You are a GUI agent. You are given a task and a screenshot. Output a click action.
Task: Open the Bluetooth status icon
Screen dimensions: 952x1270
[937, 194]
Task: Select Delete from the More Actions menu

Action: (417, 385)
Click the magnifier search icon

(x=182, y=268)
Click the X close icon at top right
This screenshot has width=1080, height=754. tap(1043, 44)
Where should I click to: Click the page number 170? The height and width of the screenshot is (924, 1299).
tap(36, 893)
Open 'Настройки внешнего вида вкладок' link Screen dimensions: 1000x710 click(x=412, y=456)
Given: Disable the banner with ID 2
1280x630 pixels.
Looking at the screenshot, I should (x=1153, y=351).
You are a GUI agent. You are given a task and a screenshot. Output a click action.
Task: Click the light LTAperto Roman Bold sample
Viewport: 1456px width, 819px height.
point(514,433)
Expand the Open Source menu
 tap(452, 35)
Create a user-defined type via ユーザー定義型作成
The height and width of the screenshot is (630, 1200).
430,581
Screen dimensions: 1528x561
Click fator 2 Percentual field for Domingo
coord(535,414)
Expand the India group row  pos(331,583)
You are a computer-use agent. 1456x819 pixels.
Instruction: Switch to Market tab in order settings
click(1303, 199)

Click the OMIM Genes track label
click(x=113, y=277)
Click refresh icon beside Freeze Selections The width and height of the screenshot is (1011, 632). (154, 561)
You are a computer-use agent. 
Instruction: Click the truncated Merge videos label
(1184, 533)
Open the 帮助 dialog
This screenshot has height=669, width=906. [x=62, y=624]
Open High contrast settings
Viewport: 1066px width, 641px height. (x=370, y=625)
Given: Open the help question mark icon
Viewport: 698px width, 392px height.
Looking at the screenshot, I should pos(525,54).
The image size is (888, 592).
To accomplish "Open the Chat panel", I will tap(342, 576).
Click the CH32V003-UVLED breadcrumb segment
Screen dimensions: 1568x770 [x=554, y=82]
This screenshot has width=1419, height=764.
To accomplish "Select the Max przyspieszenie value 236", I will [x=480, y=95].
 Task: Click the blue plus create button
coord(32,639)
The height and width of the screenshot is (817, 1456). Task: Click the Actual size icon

• TASK DIRECTIONS
From the data above, show each line that contains "computer".

• ANSWER TO THE EXERCISE
You are a computer-use agent. 1456x819 pixels.
You are a computer-use agent. 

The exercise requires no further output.